Travelling more responsibly
While the effects of global warming are more visible than ever, some people are rethinking the way they discover the world. Latest studies confirm that over 60% of tourists plan to travel in a more responsible way. This approach manifests itself by supporting local merchants once they are on-site, but also by preferring to take the train rather than the plane (42%) or by leaving less, but for longer (41%). This approach is not new: many travelers were already paying close attention to respecting the environment and local traditions in 2022. This type of tourism is becoming a priority, especially among millennials. The fact remains that the desire to travel better could conflict with the bulimia of travel, the "revenge travel", a phenomenon that will still be relevant in 2023.
A vacation focused on well-being
Whether it is physical or mental, well-being is now an essential part of people's lives. According to a study by McKinsey, 79% of respondents consider well-being to be a criterion for their free time, and even "an absolute priority" for 42% of them. This desire is also reflected in the way people travel. According to the survey commissioned by Hotels com, Abritel and Expedia, 59% of Europeans are planning a stay under the sign of well-being.

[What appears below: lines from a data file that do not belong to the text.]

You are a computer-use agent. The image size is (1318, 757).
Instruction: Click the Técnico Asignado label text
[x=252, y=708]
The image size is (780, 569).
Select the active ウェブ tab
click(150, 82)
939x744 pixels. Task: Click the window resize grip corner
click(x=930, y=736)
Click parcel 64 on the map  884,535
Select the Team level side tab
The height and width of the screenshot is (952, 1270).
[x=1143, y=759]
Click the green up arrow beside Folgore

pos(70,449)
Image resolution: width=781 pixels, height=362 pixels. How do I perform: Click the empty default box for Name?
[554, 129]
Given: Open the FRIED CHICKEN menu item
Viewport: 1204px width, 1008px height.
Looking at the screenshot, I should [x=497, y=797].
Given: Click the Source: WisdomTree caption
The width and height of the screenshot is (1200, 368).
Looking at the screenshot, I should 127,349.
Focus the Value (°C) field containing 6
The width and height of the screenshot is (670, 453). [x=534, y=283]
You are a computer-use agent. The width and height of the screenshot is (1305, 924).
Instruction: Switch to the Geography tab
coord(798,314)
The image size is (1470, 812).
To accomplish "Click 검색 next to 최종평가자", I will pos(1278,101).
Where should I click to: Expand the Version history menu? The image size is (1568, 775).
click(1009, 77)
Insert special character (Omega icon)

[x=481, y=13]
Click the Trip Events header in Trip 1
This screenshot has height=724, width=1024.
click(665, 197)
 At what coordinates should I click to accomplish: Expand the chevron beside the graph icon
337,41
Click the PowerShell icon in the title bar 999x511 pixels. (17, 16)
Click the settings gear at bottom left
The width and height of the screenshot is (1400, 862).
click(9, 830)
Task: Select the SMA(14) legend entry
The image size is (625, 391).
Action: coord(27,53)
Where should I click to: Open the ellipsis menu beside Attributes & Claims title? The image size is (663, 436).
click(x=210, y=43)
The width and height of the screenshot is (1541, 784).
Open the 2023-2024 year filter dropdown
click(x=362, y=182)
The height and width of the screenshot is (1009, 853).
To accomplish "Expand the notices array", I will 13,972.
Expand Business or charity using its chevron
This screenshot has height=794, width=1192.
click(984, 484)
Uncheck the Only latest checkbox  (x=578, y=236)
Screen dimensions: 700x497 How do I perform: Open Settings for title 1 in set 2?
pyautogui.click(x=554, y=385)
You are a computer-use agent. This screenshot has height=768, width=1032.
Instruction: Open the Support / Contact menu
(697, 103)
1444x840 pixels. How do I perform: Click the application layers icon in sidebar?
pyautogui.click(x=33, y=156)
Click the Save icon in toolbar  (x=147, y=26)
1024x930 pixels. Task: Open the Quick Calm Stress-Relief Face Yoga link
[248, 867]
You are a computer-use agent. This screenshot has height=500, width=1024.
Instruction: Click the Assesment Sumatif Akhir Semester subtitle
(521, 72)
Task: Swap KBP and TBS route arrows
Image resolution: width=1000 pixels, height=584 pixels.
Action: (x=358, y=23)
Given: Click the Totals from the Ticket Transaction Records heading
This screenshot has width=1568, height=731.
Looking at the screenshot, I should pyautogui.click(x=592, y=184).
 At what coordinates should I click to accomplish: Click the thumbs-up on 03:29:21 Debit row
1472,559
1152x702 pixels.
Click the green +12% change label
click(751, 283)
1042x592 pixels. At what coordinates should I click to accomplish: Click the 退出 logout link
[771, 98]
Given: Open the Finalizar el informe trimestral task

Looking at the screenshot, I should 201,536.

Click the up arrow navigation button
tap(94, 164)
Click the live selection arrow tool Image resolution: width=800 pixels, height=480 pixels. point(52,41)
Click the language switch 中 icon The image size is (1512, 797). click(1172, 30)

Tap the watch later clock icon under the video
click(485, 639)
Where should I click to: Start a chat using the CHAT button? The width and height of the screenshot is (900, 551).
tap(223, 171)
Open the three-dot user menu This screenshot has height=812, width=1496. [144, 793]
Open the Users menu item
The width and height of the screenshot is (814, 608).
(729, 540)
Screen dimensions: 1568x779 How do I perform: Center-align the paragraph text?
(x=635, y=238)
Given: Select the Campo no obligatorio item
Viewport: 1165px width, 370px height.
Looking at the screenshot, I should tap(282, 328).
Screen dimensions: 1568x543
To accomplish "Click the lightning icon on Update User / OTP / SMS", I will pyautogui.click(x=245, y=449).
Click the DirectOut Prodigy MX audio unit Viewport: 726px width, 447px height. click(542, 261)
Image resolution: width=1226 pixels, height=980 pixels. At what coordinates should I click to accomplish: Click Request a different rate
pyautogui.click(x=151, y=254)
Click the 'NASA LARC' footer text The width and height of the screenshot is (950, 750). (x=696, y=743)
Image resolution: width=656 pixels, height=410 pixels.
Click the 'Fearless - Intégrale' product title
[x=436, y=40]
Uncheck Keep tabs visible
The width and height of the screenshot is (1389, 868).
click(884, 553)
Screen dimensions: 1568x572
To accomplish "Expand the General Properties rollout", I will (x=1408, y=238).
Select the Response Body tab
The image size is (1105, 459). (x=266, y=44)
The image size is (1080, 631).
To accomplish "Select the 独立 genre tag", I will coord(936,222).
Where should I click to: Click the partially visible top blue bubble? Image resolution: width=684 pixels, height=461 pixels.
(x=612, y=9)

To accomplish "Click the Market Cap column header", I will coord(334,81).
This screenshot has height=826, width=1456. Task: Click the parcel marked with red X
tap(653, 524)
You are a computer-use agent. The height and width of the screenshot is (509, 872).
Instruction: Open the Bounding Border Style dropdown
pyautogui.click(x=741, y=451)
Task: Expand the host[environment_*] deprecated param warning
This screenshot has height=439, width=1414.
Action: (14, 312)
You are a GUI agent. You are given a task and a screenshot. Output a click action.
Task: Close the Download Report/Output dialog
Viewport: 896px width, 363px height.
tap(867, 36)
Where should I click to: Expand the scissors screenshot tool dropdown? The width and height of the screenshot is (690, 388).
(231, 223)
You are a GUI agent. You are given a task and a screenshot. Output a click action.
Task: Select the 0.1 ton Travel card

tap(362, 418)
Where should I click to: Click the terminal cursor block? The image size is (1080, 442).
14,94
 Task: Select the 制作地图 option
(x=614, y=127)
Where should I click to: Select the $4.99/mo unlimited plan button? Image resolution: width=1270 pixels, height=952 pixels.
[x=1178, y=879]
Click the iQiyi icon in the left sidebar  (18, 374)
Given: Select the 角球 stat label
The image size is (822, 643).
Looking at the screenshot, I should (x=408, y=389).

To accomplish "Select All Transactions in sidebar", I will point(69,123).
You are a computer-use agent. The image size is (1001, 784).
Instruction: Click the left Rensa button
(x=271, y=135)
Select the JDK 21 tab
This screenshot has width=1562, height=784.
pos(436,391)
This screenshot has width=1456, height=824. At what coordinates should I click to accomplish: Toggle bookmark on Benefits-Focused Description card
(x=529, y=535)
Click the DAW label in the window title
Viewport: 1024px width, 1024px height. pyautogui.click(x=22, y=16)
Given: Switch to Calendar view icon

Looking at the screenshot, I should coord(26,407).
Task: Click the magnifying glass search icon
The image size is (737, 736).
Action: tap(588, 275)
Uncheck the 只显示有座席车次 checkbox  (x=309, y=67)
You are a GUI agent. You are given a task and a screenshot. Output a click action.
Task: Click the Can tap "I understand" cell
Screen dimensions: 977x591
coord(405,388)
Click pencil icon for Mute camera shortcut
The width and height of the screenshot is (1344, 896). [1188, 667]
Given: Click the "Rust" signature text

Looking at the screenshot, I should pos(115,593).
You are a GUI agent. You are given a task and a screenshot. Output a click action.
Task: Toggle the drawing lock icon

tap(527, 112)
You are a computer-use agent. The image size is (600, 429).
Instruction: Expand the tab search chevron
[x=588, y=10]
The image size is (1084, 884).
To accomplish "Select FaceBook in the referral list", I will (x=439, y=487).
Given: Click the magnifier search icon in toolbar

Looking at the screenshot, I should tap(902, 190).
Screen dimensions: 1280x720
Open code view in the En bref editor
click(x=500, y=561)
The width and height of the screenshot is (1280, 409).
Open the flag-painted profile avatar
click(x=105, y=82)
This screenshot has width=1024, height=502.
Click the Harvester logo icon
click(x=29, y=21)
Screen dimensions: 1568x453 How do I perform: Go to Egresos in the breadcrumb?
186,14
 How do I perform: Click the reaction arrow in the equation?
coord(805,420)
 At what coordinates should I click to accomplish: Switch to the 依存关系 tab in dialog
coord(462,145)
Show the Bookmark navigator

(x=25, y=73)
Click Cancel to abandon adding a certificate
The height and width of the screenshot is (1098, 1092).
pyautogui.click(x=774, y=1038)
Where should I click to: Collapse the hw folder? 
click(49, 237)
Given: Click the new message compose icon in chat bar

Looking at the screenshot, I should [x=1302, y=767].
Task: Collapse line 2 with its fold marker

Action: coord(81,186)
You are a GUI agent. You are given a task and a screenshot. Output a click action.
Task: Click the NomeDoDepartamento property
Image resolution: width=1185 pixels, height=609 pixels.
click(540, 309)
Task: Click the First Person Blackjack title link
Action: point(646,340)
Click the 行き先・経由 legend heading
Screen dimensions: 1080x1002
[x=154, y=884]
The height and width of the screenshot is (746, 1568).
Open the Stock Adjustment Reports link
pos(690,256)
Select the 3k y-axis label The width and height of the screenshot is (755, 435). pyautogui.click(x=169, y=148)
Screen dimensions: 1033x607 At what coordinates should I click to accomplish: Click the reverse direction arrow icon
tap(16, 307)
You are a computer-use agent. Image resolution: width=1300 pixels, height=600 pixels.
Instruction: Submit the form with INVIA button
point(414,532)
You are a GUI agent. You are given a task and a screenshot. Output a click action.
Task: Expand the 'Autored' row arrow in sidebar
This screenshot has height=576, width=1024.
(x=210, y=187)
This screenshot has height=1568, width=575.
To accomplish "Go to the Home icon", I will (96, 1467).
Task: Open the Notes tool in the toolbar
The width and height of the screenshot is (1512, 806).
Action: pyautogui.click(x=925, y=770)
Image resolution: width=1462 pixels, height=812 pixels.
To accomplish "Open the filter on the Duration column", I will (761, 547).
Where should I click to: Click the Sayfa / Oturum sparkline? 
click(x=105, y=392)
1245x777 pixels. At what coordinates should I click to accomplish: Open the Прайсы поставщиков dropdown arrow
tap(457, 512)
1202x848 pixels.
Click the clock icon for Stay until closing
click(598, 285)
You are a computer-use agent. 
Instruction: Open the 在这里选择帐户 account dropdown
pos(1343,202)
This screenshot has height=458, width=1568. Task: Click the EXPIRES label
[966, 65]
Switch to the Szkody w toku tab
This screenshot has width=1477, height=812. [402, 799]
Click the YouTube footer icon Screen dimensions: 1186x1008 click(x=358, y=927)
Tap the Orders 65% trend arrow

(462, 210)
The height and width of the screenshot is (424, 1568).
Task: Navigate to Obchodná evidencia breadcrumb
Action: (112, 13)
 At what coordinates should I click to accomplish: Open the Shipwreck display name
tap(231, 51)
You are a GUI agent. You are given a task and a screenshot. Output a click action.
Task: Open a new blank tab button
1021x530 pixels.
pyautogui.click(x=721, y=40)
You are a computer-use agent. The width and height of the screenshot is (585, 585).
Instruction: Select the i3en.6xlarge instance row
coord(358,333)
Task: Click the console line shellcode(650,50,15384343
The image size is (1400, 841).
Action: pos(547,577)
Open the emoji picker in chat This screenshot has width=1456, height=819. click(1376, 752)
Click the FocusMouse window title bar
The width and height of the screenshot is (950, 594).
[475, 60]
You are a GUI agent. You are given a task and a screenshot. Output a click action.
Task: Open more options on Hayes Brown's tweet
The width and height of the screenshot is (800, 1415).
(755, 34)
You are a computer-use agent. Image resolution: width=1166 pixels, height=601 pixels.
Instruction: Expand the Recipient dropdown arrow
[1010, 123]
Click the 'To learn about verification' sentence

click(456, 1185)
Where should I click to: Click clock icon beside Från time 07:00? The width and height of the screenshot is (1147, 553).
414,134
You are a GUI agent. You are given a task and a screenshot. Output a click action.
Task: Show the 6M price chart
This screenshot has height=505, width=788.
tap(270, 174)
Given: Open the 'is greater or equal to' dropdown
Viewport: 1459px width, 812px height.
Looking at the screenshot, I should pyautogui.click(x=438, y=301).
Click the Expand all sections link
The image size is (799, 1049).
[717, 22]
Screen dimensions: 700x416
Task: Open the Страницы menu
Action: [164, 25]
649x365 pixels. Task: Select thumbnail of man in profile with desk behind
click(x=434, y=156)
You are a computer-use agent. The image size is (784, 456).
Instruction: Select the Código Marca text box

Some destinations, such as Bali (in Indonesia), are doing well. But not only. Several tourism segments see it as a way to reinvent the customer experience. Hotels are not hesitating to invest in tools to improve the sleep of their guests, while other places are organizing retreats for travelers looking for peace of mind. In its study, Skyscanner goes even further and recommends "the meditative effects of Shinrin-yoku", in other words a "forest bath". So, tempted?
A need for nature intact
Since the beginning of the pandemic, the need for nature seems to be more and more present for vacationers. They are looking for "a certain authenticity in the countryside by renting typical vacation homes in the middle of wide open spaces with landscapes and fields as far as the eye can see," note Hotels com, Abritel and Expedia. As a result, some destinations attract all eyes, such as the western and central states of the United States, which offer "ranches for rent or large, comfortable farms," the three platforms detail. In Australia, "outback farms surrounded by acres of vineyards and wild vegetation are popular."
Solo travel is the preferred option
Going on a solo adventure? The idea is becoming one of the travel trends. In November, flight and hotel comparator Kayak reported a trend: searches for solo travel during the Christmas vacations had increased by an average of nearly 20 percent compared to 2021. Another number that stood out was the explosion of flight searches by potential solo travelers by 275% over the 2022-2023 Christmas and New Year period compared to 2019. Holiday blues or a lasting phenomenon? For Skyscanner, "alone time" will become more prevalent this year. "Nearly a third of travelers are considering a solo trip next year, especially among divorcees and singles who seem most tempted by the adventure of solo travel," the flight comparator reveals in its study published in December. And this, is especially since it is increasingly easy to meet fellow travelers, thanks to applications and chat platforms.